What the task requires →
Copy out word for word the stretch of the material from the line containing "Given: Select the 自訂設定檔 radio button" through the end of the material. Omit the pictures from your copy.

══ Data ══

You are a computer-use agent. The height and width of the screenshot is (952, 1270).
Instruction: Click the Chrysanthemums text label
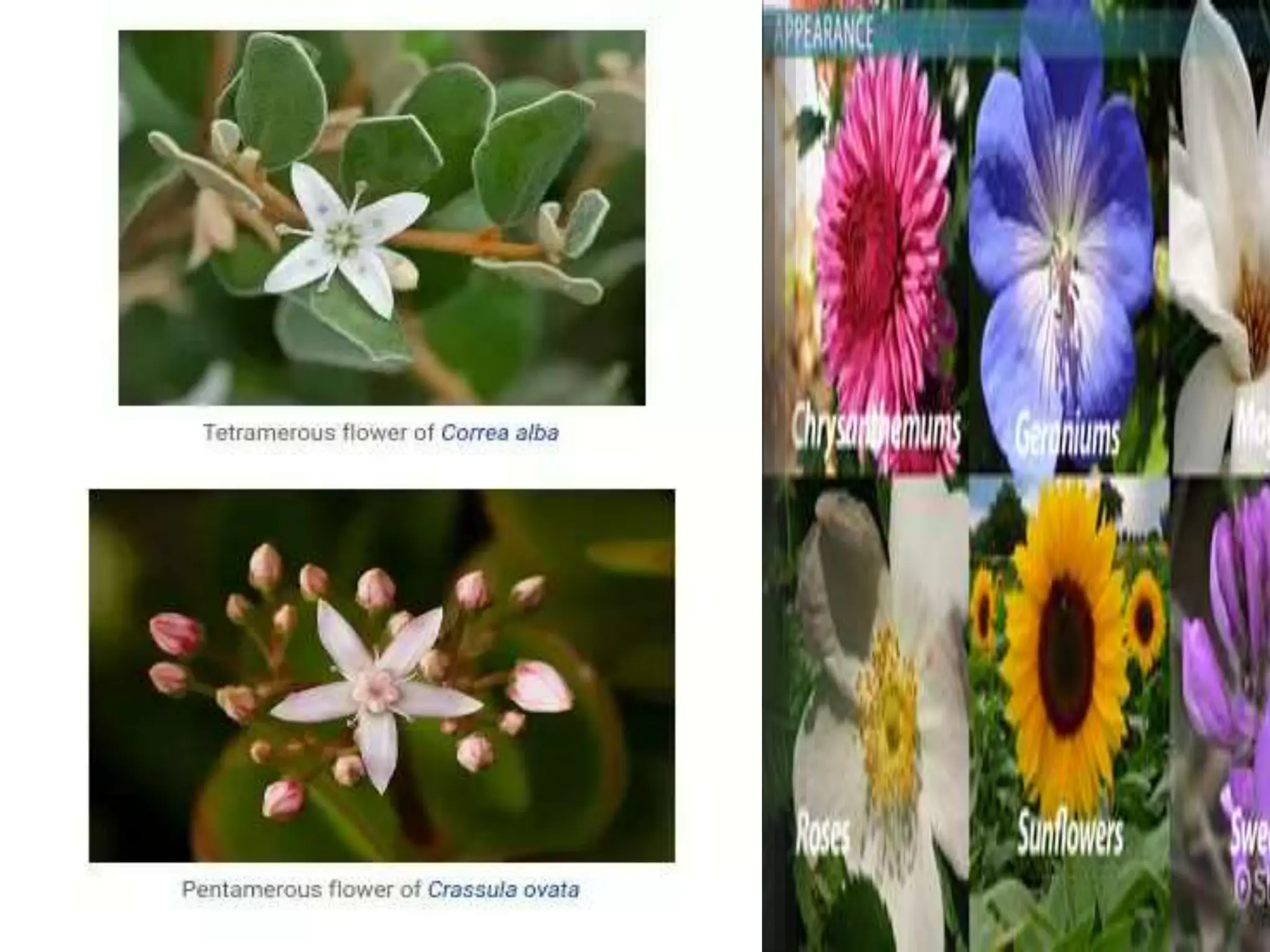tap(876, 429)
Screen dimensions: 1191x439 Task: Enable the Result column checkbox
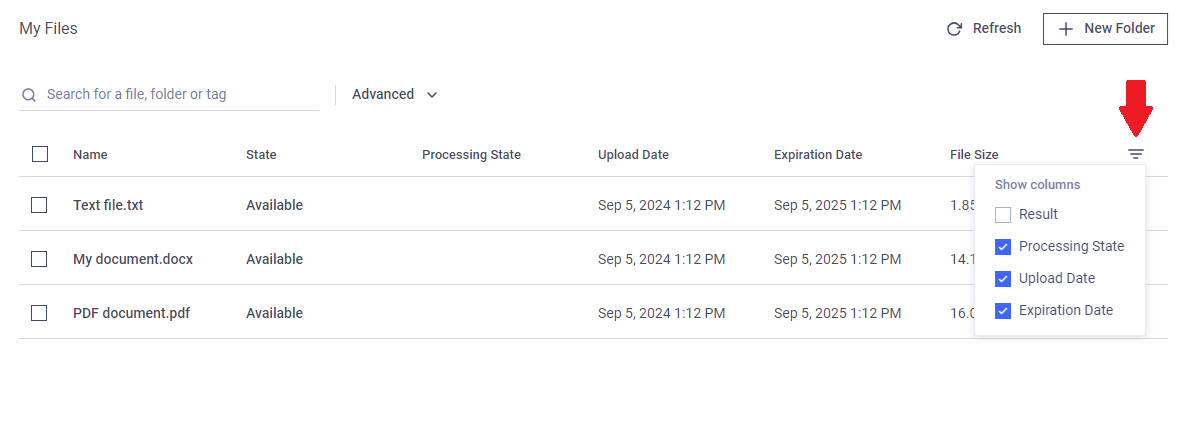point(1003,215)
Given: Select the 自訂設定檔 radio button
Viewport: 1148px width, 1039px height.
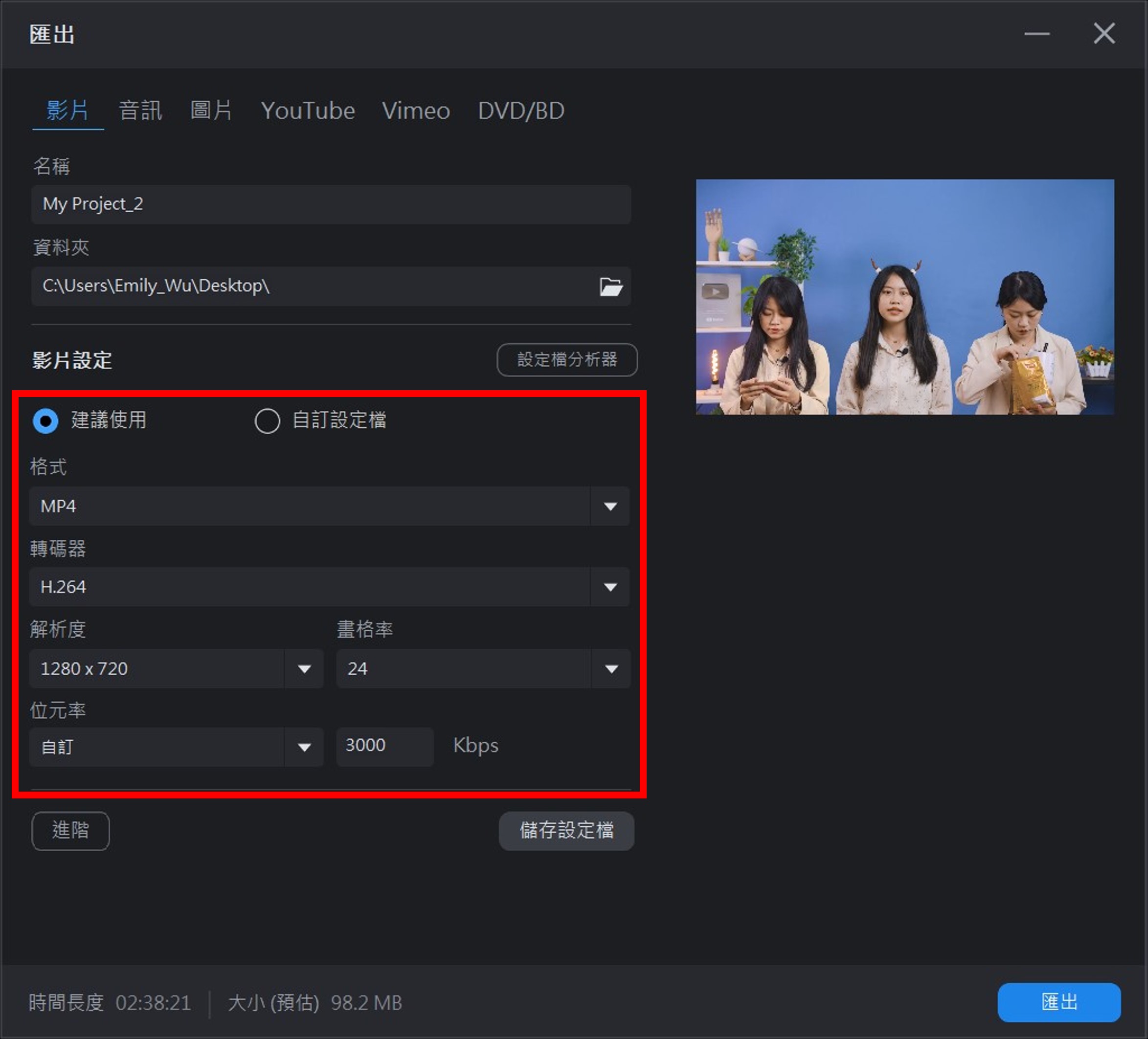Looking at the screenshot, I should pyautogui.click(x=267, y=421).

═══

Full answer →
Given: Select the 自訂設定檔 radio button
Viewport: 1148px width, 1039px height.
Looking at the screenshot, I should pyautogui.click(x=267, y=421).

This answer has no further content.